● WHAT YOU ARE ASKED TO DO
Copy the records below word for word, from the first line through the line that contains "Delivery & Returns (151, 795)", and leave out any pictures.

● RECORDED INFORMATION
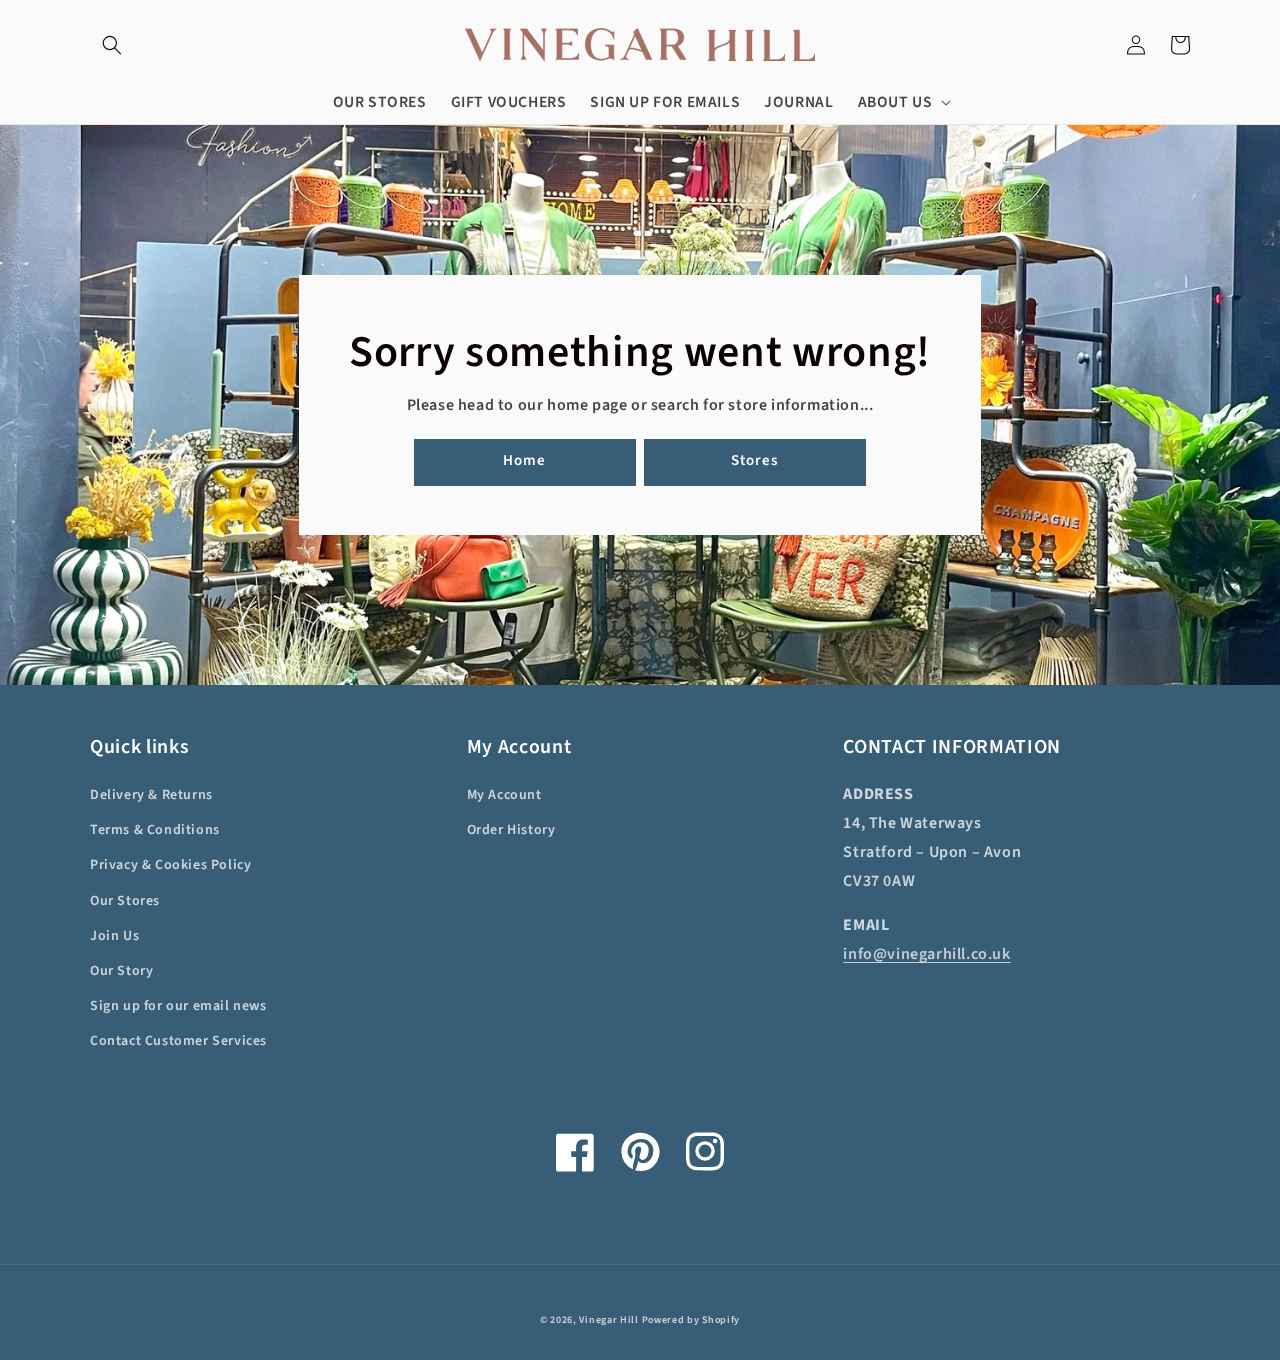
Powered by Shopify (691, 1320)
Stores (754, 460)
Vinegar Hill (608, 1320)
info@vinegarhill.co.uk (926, 954)
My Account (504, 795)
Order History (511, 830)
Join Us (114, 936)
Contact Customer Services (178, 1041)
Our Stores (125, 901)
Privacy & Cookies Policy (170, 865)
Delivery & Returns (151, 795)
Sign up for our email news (178, 1006)
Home (524, 460)
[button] (112, 45)
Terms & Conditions (155, 830)
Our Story (121, 971)
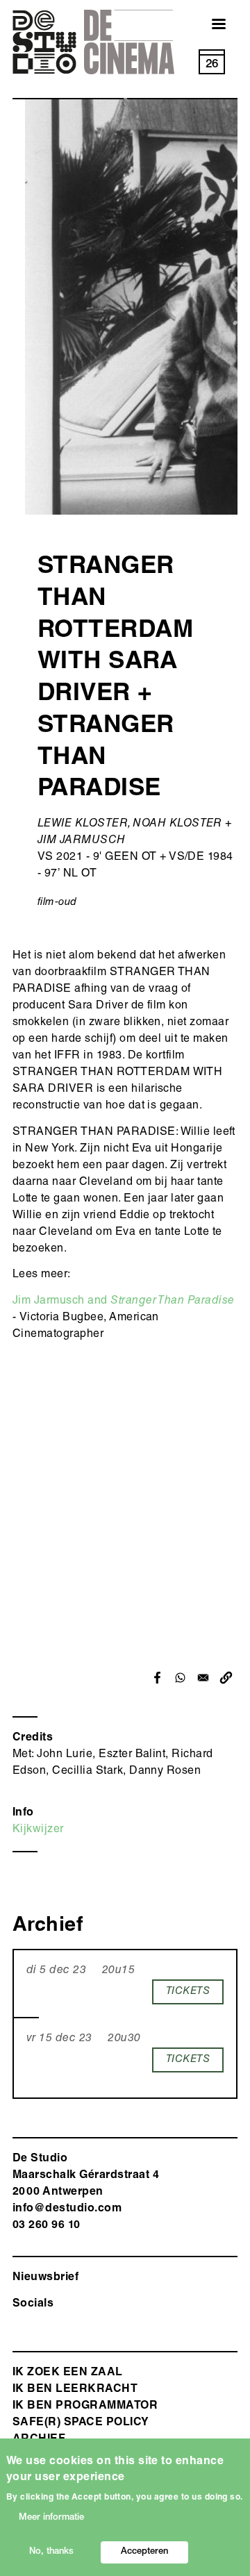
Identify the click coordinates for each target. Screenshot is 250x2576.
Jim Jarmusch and (61, 1301)
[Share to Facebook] (157, 1677)
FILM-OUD (57, 902)
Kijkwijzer (38, 1830)
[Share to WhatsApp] (180, 1677)
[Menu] (210, 25)
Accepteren (144, 2552)
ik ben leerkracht (75, 2389)
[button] (226, 1677)
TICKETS (188, 1991)
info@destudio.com (67, 2209)
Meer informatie (51, 2518)
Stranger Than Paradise (172, 1301)
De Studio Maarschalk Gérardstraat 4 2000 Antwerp (85, 2176)
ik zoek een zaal (67, 2373)
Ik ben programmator (85, 2406)
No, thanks (51, 2552)
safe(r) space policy (80, 2423)
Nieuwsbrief (45, 2278)
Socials (32, 2304)
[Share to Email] (203, 1677)
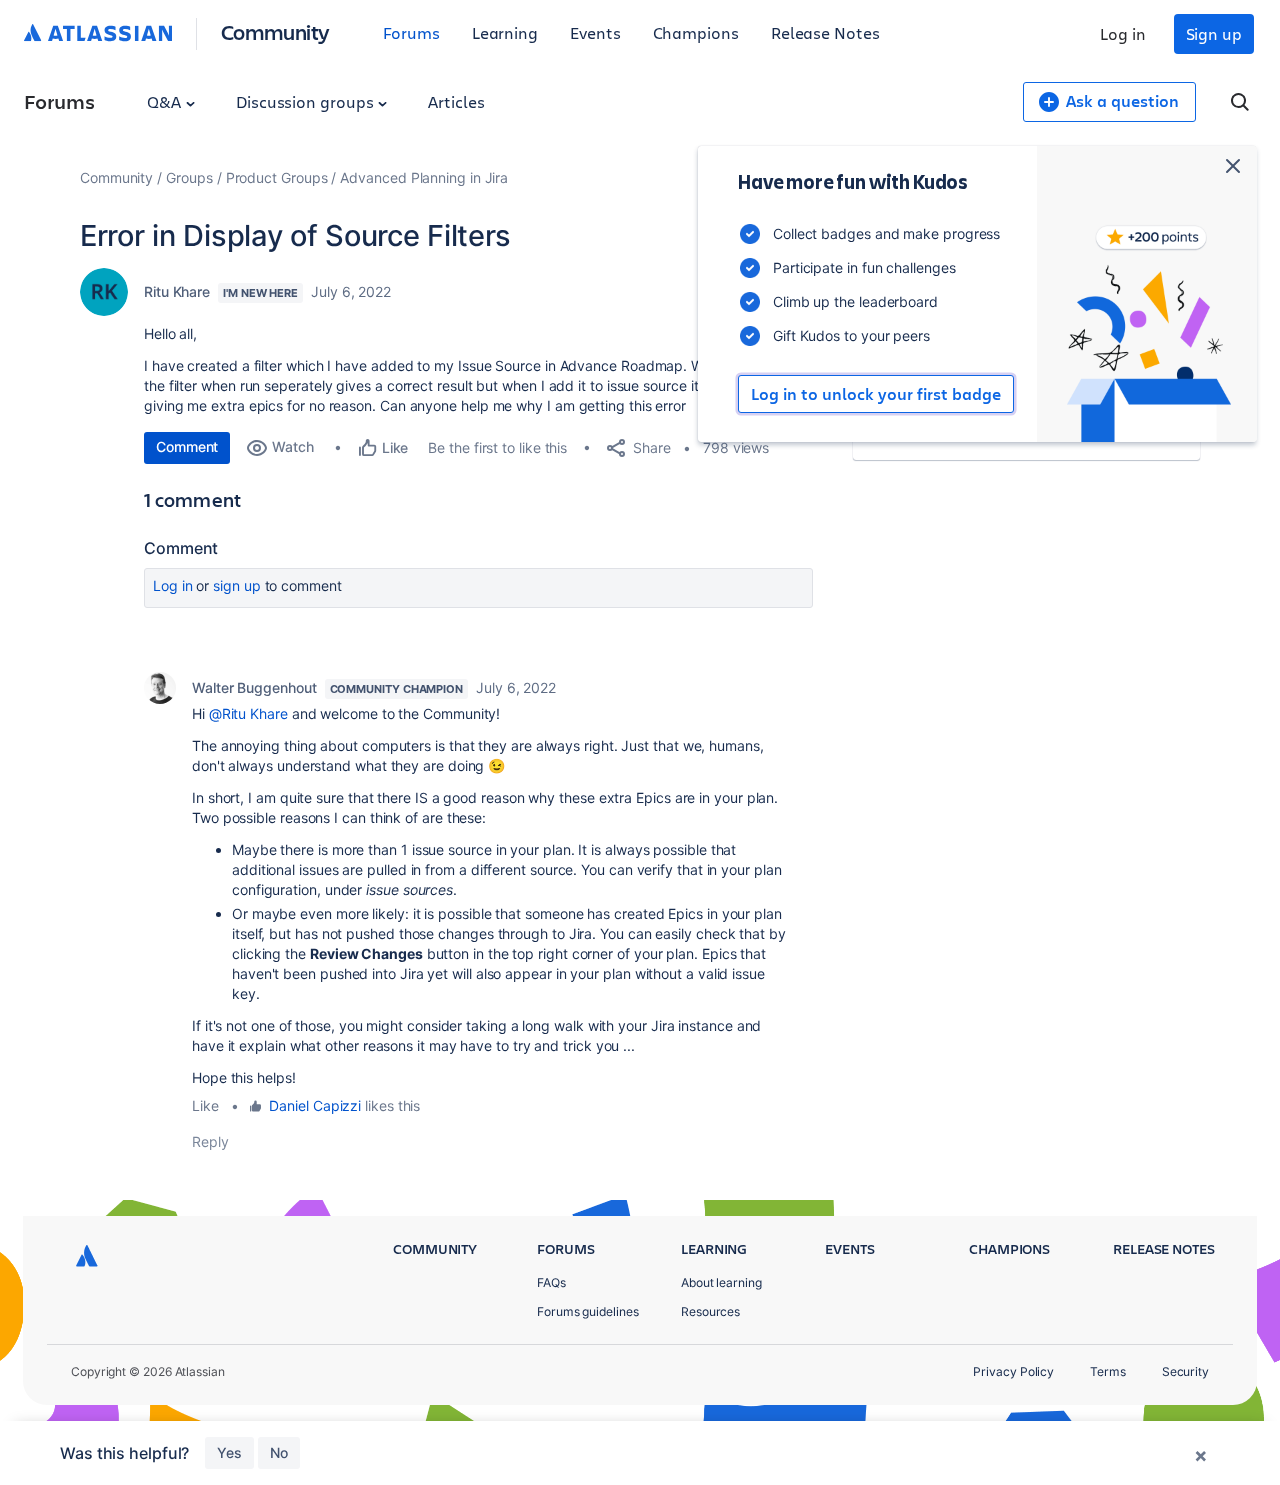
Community (275, 31)
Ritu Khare (177, 291)
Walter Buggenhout (254, 687)
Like (205, 1105)
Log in (1123, 33)
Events (595, 32)
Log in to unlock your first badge (876, 394)
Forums (411, 32)
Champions (696, 32)
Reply (210, 1141)
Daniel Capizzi (315, 1105)
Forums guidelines (588, 1311)
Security (1185, 1371)
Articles (456, 101)
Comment (187, 446)
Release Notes (825, 32)
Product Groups (277, 177)
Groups (189, 177)
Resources (710, 1311)
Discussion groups (307, 101)
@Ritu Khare (248, 713)
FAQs (551, 1282)
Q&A (166, 101)
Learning (505, 32)
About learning (721, 1282)
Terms (1108, 1371)
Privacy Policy (1013, 1371)
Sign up (1214, 33)
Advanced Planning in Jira (424, 177)
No (279, 1452)
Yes (229, 1452)
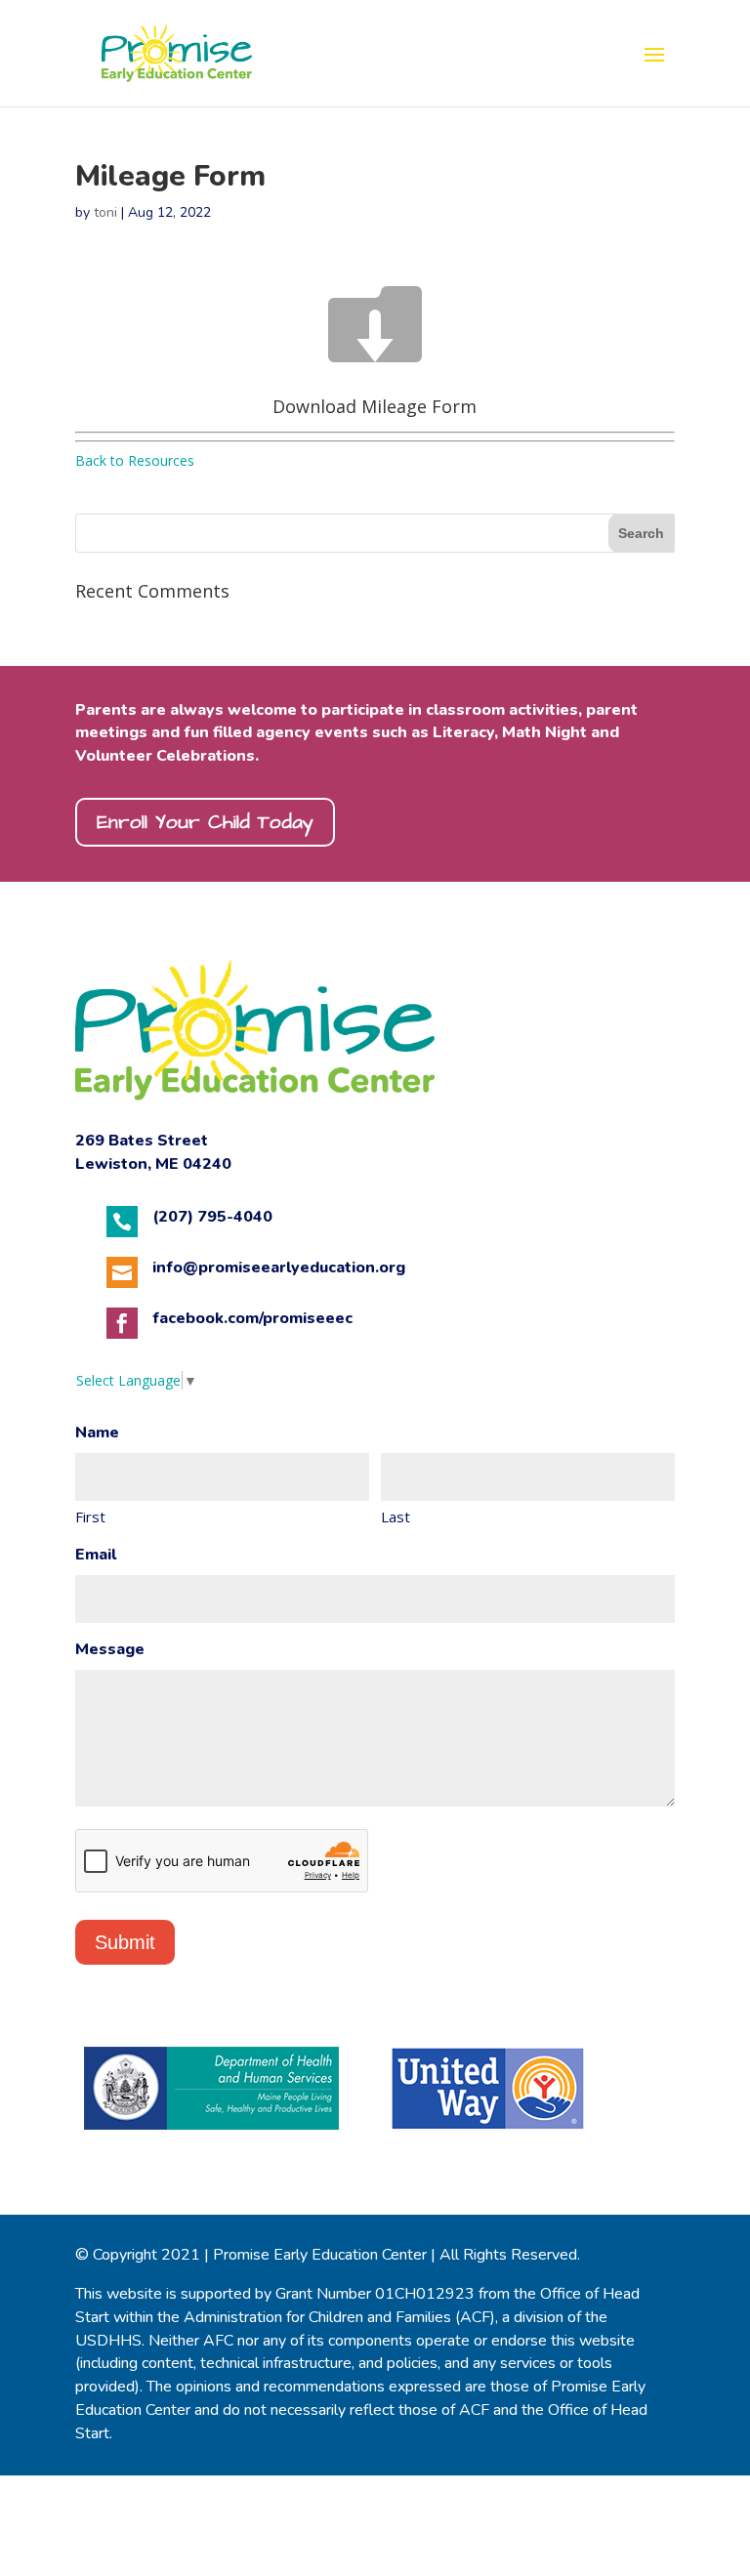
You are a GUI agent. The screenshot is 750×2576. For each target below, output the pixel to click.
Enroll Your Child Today (205, 822)
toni (105, 212)
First (90, 1516)
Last (395, 1516)
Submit (125, 1942)
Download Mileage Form (374, 406)
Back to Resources (134, 460)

● ANSWER
Powered by Shopify (691, 1320)
Stores (754, 460)
Vinegar Hill (608, 1320)
info@vinegarhill.co.uk (926, 954)
My Account (504, 795)
Order History (511, 830)
Join Us (114, 936)
Contact Customer Services (178, 1041)
Our Stores (125, 901)
Privacy & Cookies Policy (170, 865)
Delivery & Returns (151, 795)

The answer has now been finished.